You assign the number for that level of pain.  I can’t do it.

But things are getting better.  The pain comes and goes.  On Wednesday, I had a scaled down version of the chef’s knife pain;  this time it was a screwdriver sticking me in the outside of my left knee, and at a rate that wasn’t quite as severe as the earlier pain - but not so far behind, either.  Ed and I had plans to go out for lunch, and I was in enough pain that he suggested we stay home.  But I know that moving helps.  Changing environments sometimes helps.  Being around people - like our good friends at our local breakfast/lunch place - helps.  Anything to get my mind off the pain helps.  I iced the painful spot.  A bunch.  And I slathered CBD lotion on it.  A lot.  And I massaged it.  And talked nicely to it. Took a couple more Tylenol.  By mid-afternoon, the nearly-off-the-scale pain was gone.

The pain still wakes me up in the middle of the night.  Every night.  Sometimes multiple times.  That bit is getting old.  The pain that wakes me up can be acute, or it can be just one great big ache.  Sometimes I can get it under control just by massaging it, and moving it around, trying hard not to wake up Ed.  Sometimes I get up and walk around a little, and that helps.  Sometimes I go downstairs and get a fresh ice pack.  The other night I resorted to more Tylenol at 3 a.m.  But at least I didn’t need the Tramadol.  Or the Diazepam.  So that seems like progress.  I’m praying for the morning when I wake up, and realize that I’ve slept through the night.
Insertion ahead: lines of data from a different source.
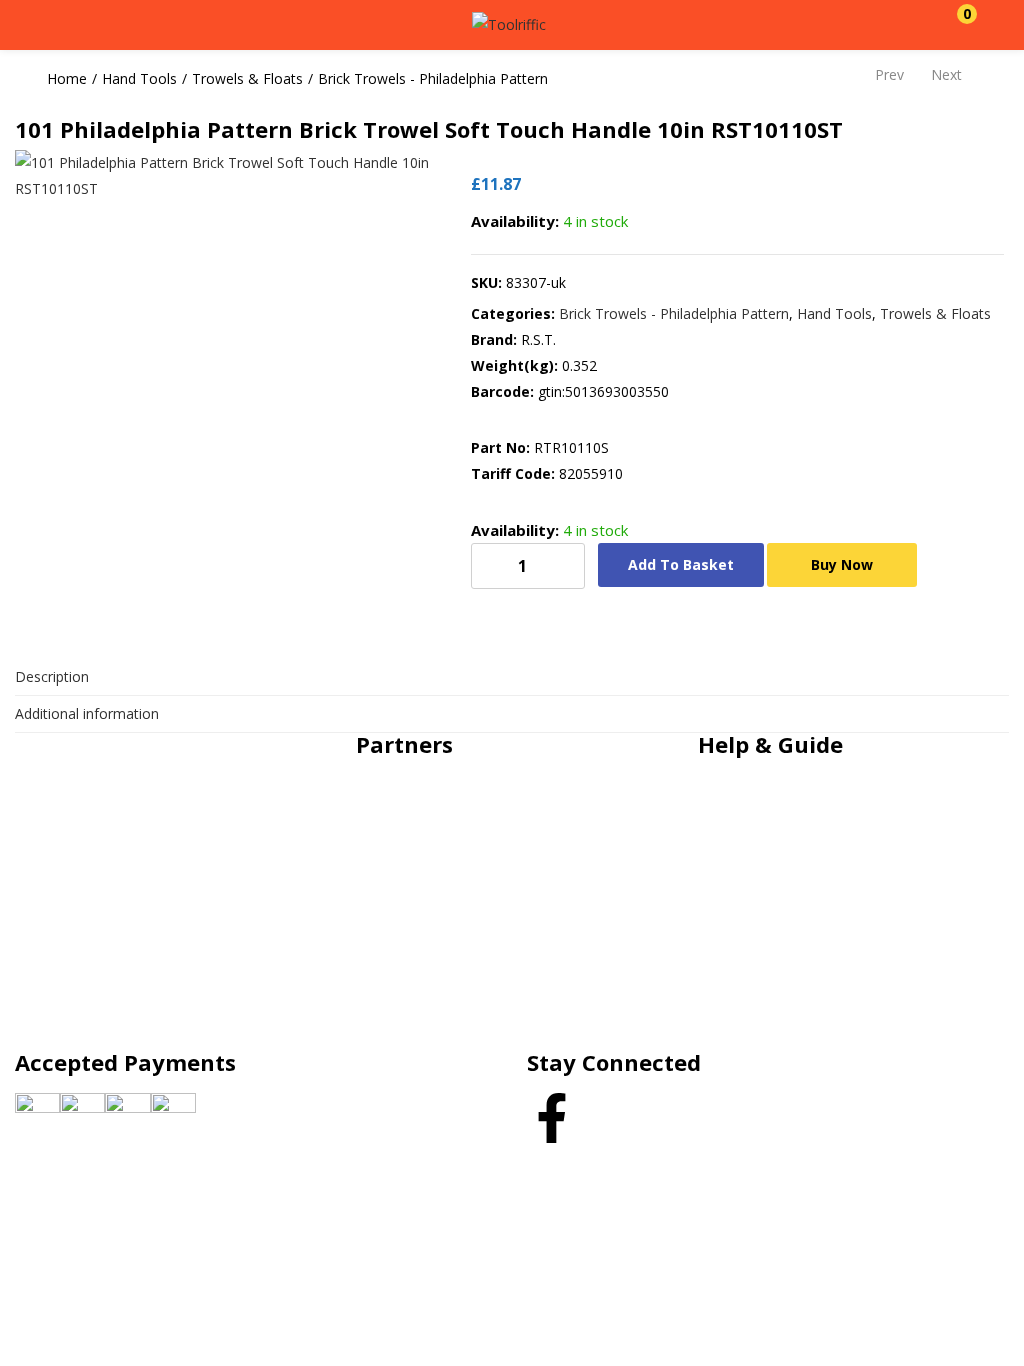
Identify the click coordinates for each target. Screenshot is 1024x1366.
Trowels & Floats (247, 78)
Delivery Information (784, 981)
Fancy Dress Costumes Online (473, 843)
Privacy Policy (762, 843)
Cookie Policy (761, 797)
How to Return (765, 1027)
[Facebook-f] (552, 1118)
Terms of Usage (770, 935)
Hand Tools (139, 78)
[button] (957, 25)
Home (67, 78)
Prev (889, 74)
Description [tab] (52, 676)
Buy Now (842, 564)
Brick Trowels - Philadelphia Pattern (433, 78)
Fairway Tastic (422, 797)
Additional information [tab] (87, 713)
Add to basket (681, 564)
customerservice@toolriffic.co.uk (162, 771)
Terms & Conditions (783, 889)
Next (946, 74)
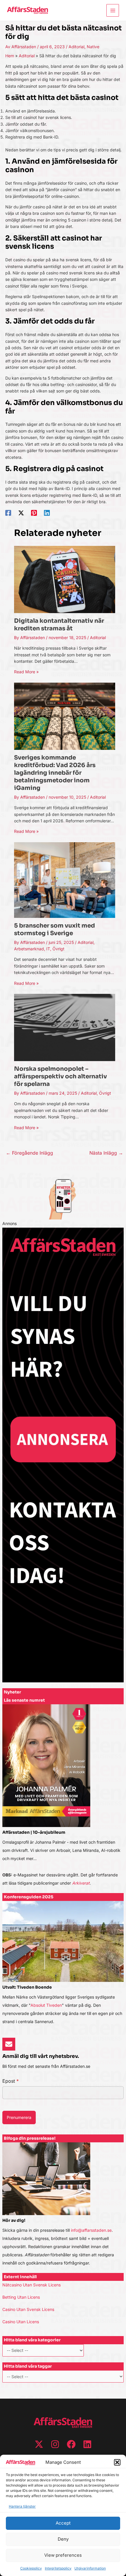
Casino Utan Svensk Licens (28, 2309)
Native (93, 46)
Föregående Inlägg (29, 1153)
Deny (63, 2539)
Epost (10, 2081)
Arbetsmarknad (29, 948)
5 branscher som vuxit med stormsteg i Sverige (54, 929)
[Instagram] (55, 2444)
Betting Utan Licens (21, 2297)
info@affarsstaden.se (91, 2230)
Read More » (26, 671)
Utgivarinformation (90, 2568)
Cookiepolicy (31, 2568)
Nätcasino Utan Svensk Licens (31, 2284)
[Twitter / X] (21, 512)
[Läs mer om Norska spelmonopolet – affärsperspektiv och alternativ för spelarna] (64, 1027)
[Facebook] (8, 512)
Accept (63, 2523)
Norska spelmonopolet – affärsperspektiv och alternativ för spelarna (60, 1076)
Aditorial (76, 46)
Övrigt (58, 948)
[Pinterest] (34, 512)
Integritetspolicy (58, 2568)
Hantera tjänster (22, 2506)
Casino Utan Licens (20, 2321)
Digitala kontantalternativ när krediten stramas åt (59, 624)
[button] (117, 2462)
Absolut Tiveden (46, 2005)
I know that the pain will eventually go away.  Or - more honestly - I pray that the pain will eventually go away.  One of the very weird things is that the most frequent pain I have in my left knee right now is almost identical to the pain before the surgery, and before it all got really bad.  How do ya like that?  Major surgery and trauma to get back to the same place you were a year - or less - ago.  One of my friends who has had knee replacement surgery told me that it was a year before he had a day when he didn’t think about his new knee.  He didn’t mention the pain, but this conversation was before my surgery, and I suspect he was saving me from a dread that I didn’t need when I was already a little more than nervous.

One day, I’ll walk down the street without pain.  Really.  I’m holding on to that thought.  But I’ve gotten so used to having the pain, I can’t really imagine how that will feel.  This pain - oh, so much pain over the years, almost all on the outside of my left knee - has become a part of who I am.  Who will I be without it?  I’m looking forward to figuring that out.